GIVEN INSTRUCTION 1:
From the DAS/2 ontology thread, copy the text from "Why not just" up to and including "other obo ontologies.".
GIVEN INSTRUCTION 2:
In the DAS/2 ontology thread, why would xml:base rules not apply to IDs in Obo-XML? Answer in one to three sentences.
GIVEN INSTRUCTION 3:
According to the DAS/2 ontology thread, what character always joins the prefix and the local ID of an OBO ID?

PASSAGE:
------------
[DAS2] Ontologies in DAS/2

chris mungall cjm at fruitfly.org
Tue Feb 7 21:59:12 UTC 2006


On Feb 7, 2006, at 1:20 PM, Allen Day wrote:

> Hi Chris,
>
> On Tue, 7 Feb 2006, Chris Mungall wrote:
>
>>
>> Hi all
>>
>> I'm concerned that the XML in the URL below isn't quite Obo-XML, it's
>> Allen's modified version of it. In particular, the adding of an "id"
>> attribute which is redundant with the id element, and the 
>> modification of
>> the ID scheme to use slashes instead of :s.
>>
>> I believe the latter may have been to make the ID scheme more DAS-y?
>
> The slash was introduced to take advantage of xml:base and the
> hierarchical relationship between namespaces and terms, e.g.
>
>   xml:base="/das/ontology/obo/1/ontology" + id="SO/0000001"
>
> is equivalent to:
>
>   /das/ontology/obo/1/ontology/SO/0000001

it's actually equivalent to:
/das/ontology/obo/1/ontologySO/0000001

> If we want the identifier to be SO:0000001, it means that we have to 
> make
> xml:base="/das/ontology/obo/1/ontology/SO.  This is problematic for two
> reasons:
>
>   1) multiple xml:base cannot be defined for the entire document, 
> meaning
>      that URIs for other records referenced become very long.

Why not just define a qname for every idspace? This is the standard way 
of doing this in XML

Using xml:base is not a big gain for brevity, since fairly soon some 
obo ontologies will reference other obo ontologies.

In fact is this even as issue if you get rid of the id attribute to 
conform to obo-xml? ids in obo-xml are encoded as elements, so xml:base 
rules are not applied. Obo has it's own rules for ID generation. This 
has the arguable disadvantage that we can't directly use xml:base and 
the whole xml namespace system for OBO IDs, we layer our own system on 
top. This is actually preferable for us.

>   2) different ontologies cannot use the same xml:base
>
> The only way I see out of this ATM is to treat : as a / internal to the
> Ontology-DAS service.

I'm still not sure what the problem is, and I think you may be stuck 
anyway when it comes to RDF/OWL ontologies

>
>> OBO IDs are composed of a prefix and a local ID. These are always 
>> joined
>> with a :. The prefix can be specified as shortform (eg GO) or a URI
>> prefix. When the long form is combined with the local ID you get your 
>> URI.
>>
>> If DAS wants to use a modified version of Obo-XML, that's fine, but 
>> please
>> don't call it Obo-XML, it will cause huge confusion!
>>
>> I would much prefer if you used Obo-XML as it is - if there are things
>> you'd like to see changed about the format we can perhaps work that 
>> out.
------------
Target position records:
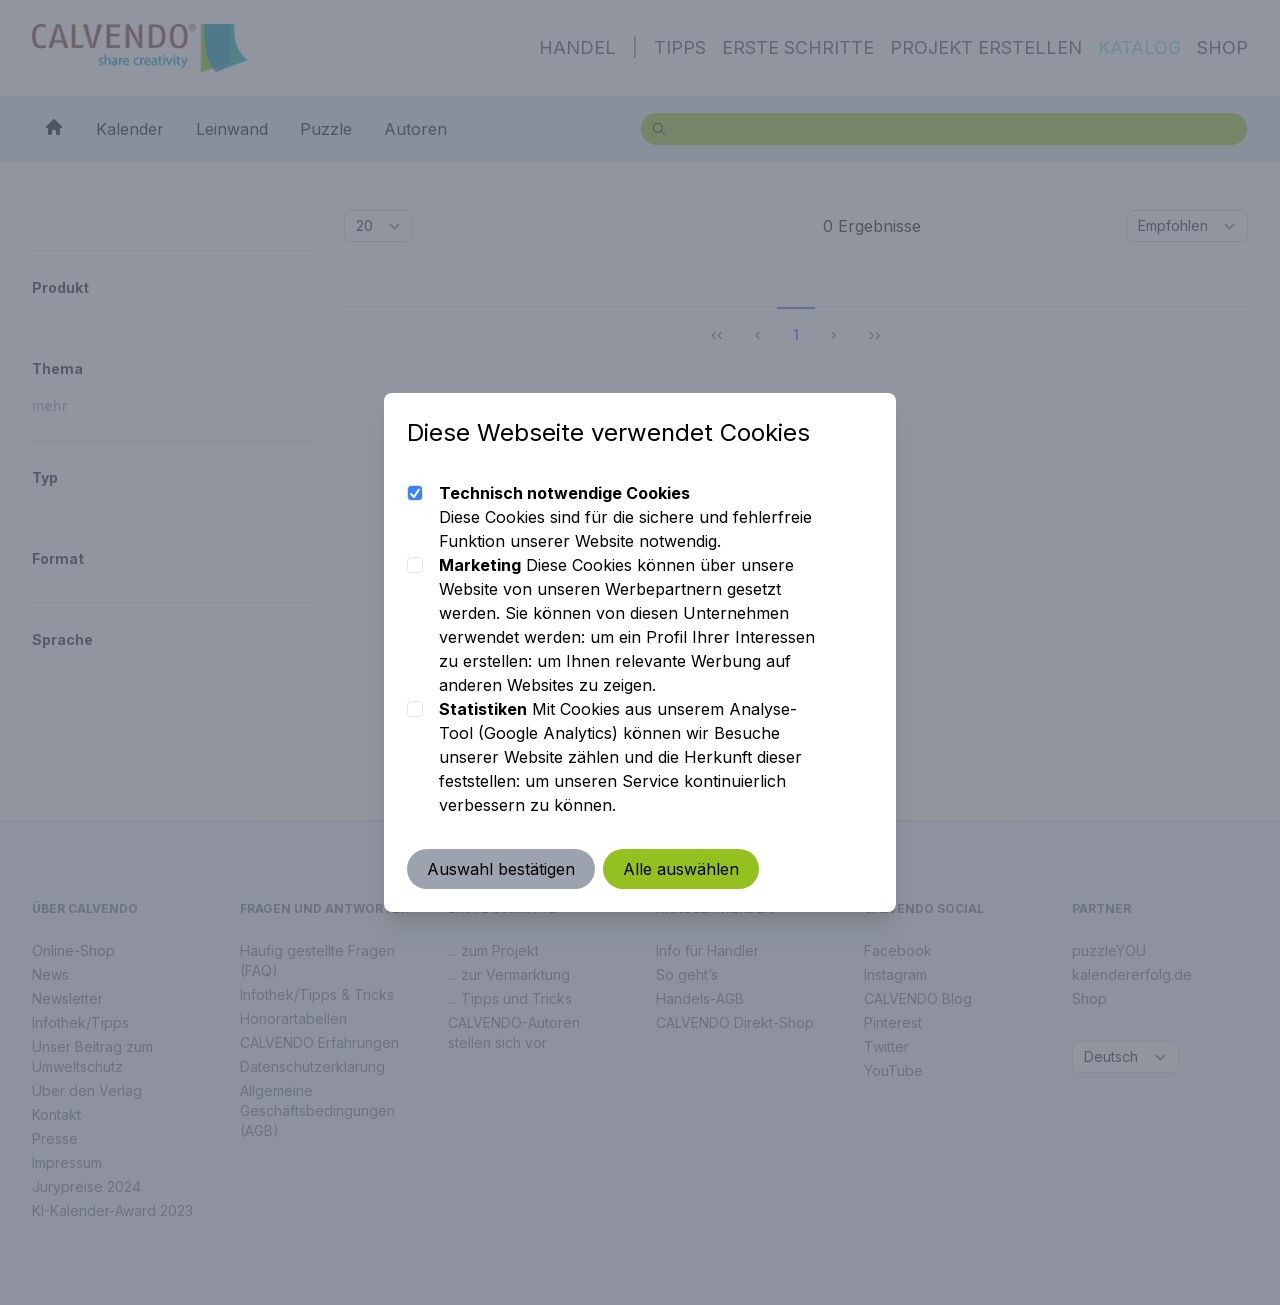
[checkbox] (416, 493)
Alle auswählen (682, 869)
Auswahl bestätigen (502, 869)
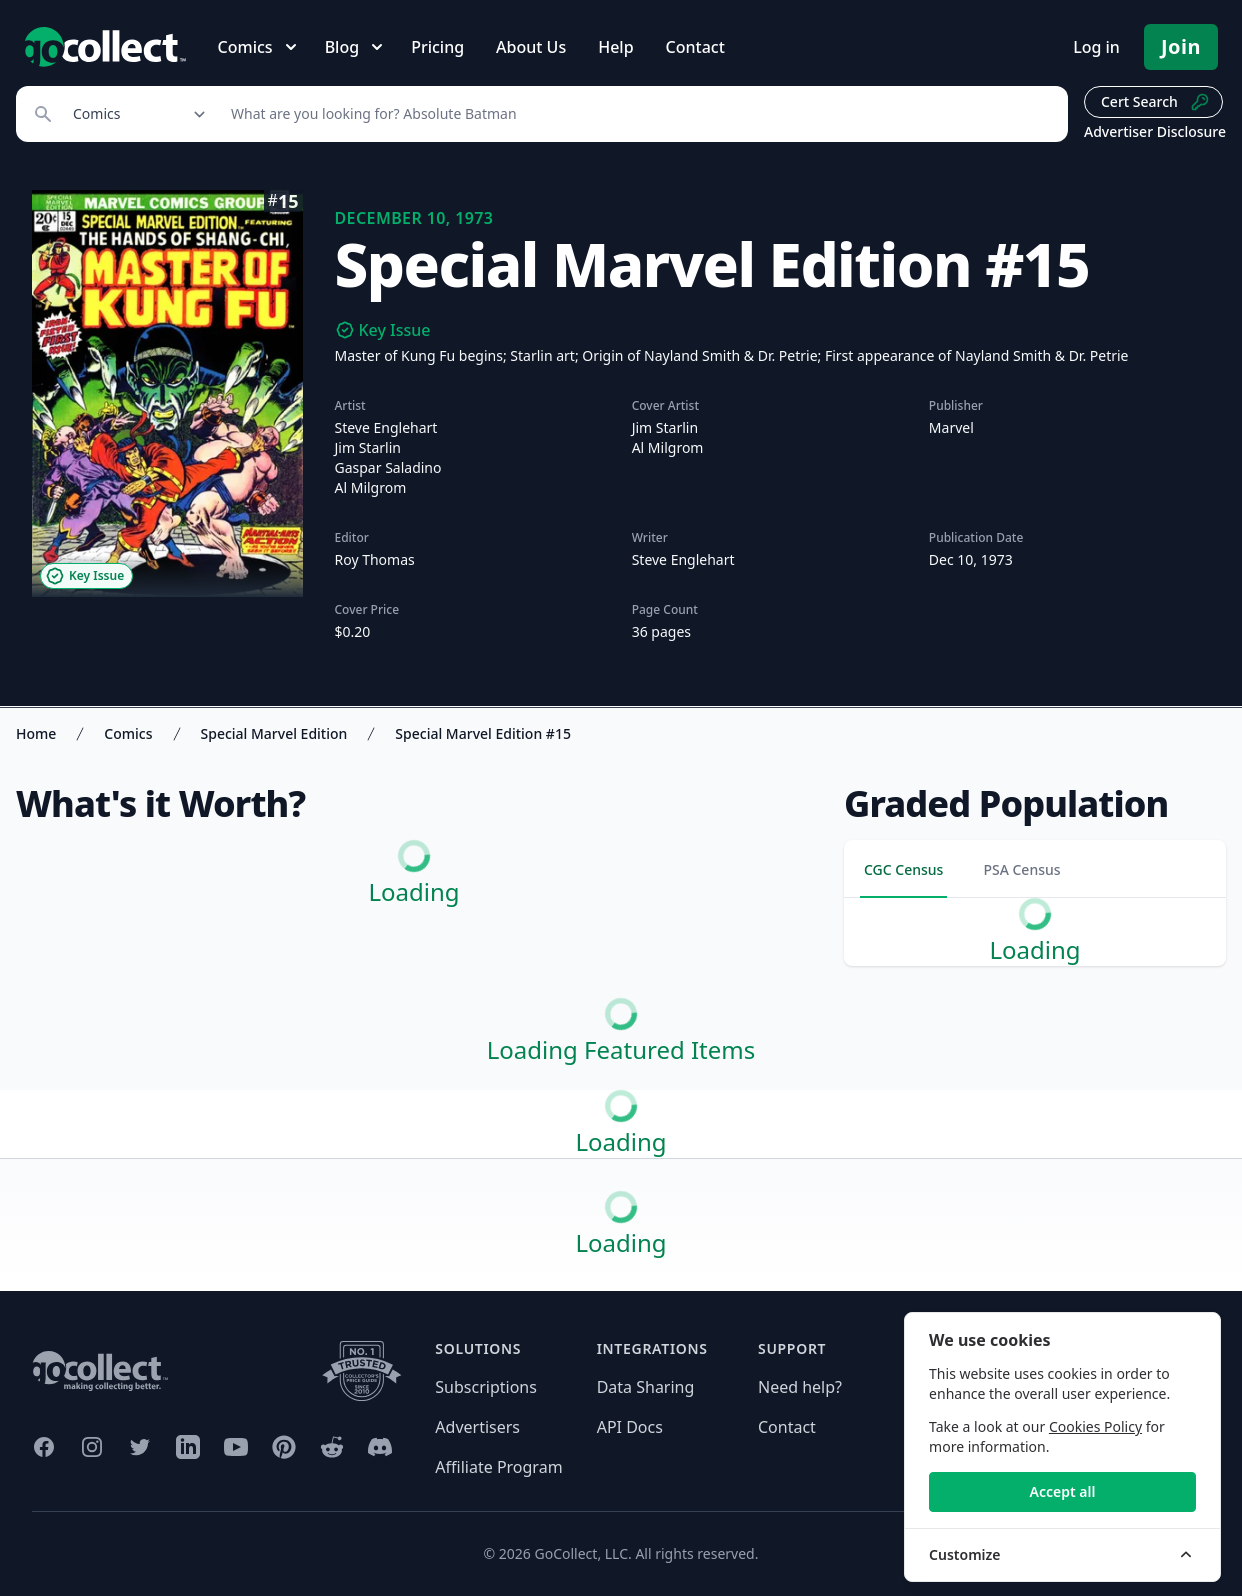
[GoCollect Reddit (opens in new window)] (332, 1447)
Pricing (437, 47)
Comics (128, 733)
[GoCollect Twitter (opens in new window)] (140, 1447)
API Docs (630, 1427)
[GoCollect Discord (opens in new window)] (380, 1447)
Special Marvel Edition (274, 733)
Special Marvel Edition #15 (483, 733)
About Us (531, 47)
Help (615, 47)
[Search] (638, 114)
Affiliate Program (498, 1467)
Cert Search (1155, 102)
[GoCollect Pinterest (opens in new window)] (284, 1447)
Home (36, 733)
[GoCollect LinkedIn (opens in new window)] (188, 1447)
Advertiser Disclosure (1155, 131)
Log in (1096, 47)
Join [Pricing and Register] (1181, 46)
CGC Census (903, 869)
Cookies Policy (1095, 1426)
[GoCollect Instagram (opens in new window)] (92, 1447)
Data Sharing (646, 1387)
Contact (695, 47)
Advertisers (477, 1427)
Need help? (800, 1387)
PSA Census (1021, 869)
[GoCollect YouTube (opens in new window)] (236, 1447)
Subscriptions (486, 1387)
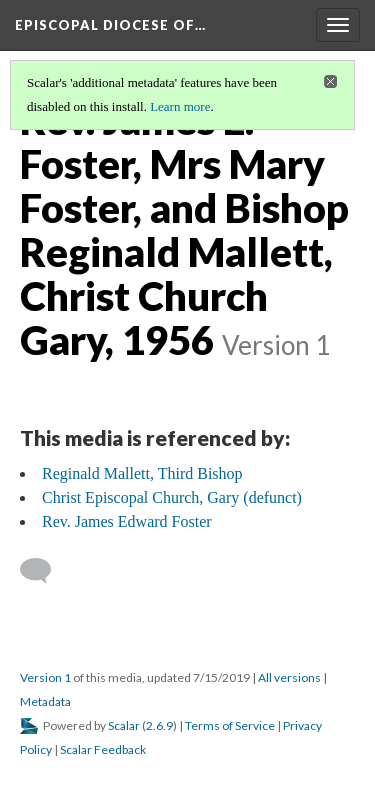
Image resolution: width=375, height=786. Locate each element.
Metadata (45, 701)
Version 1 (45, 677)
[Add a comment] (44, 571)
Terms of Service (230, 725)
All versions (289, 677)
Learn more (180, 106)
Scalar (124, 725)
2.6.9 (159, 725)
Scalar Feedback (103, 749)
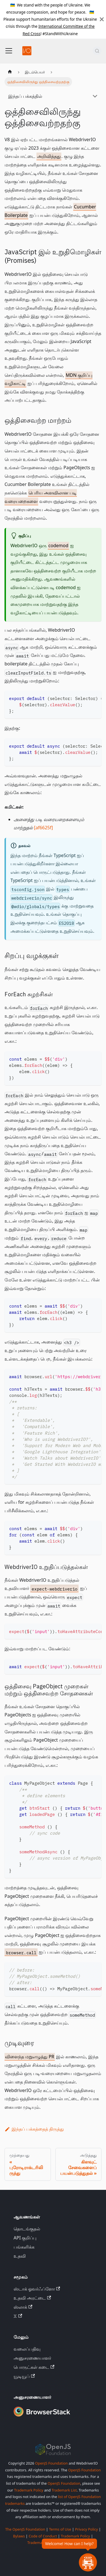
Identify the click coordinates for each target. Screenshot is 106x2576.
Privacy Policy (86, 2529)
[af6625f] (43, 827)
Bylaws (19, 2536)
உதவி (20, 2256)
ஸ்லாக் (23, 2307)
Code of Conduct (43, 2536)
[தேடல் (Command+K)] (97, 50)
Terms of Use (60, 2529)
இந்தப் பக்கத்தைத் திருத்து (34, 2129)
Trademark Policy (28, 2490)
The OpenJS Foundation (25, 2529)
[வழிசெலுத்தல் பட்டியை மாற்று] (9, 50)
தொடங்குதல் (27, 2229)
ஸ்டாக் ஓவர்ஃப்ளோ (37, 2289)
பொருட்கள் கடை (34, 2367)
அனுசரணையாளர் (32, 2358)
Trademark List (64, 2490)
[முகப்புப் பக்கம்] (10, 72)
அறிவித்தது (49, 156)
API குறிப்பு (25, 2238)
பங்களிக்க (24, 2247)
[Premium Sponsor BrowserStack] (42, 2417)
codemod (58, 545)
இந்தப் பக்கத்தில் (25, 96)
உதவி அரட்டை (32, 2298)
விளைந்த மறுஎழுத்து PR (29, 2056)
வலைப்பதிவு (27, 2349)
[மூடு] (102, 19)
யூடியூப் (24, 2376)
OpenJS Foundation (51, 2463)
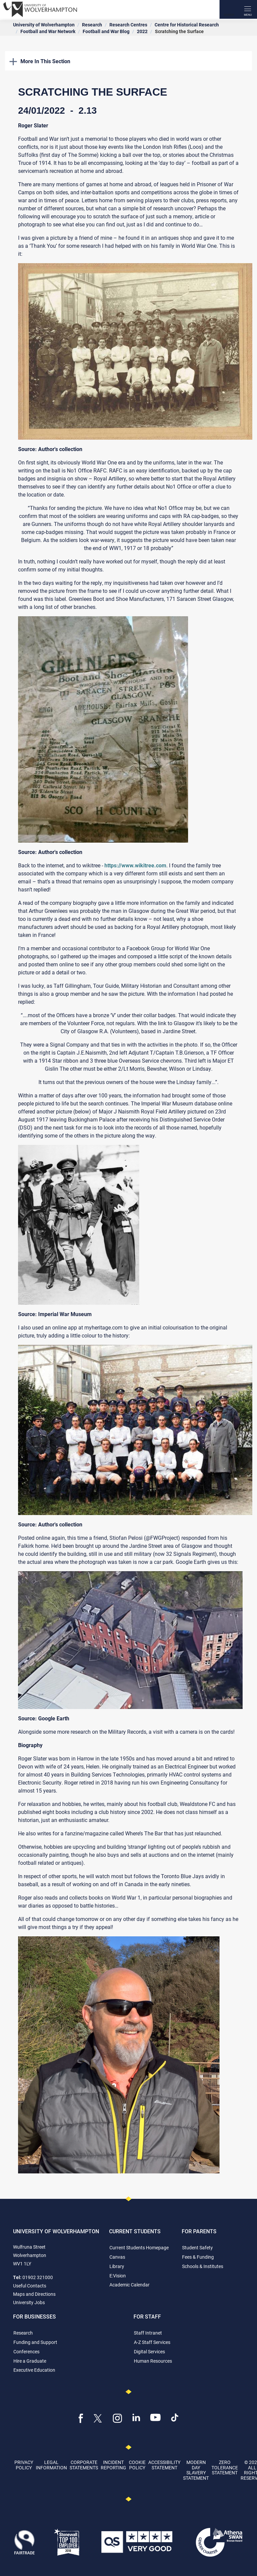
------------
EXPECTED OUTPUT 1:
Why not just define a qname for every idspace? This is the standard way 
of doing this in XML

Using xml:base is not a big gain for brevity, since fairly soon some 
obo ontologies will reference other obo ontologies.

EXPECTED OUTPUT 2:
In Obo-XML, IDs are encoded as elements, so xml:base rules are not applied to them. OBO has its own rules for ID generation instead.

EXPECTED OUTPUT 3:
A colon (:).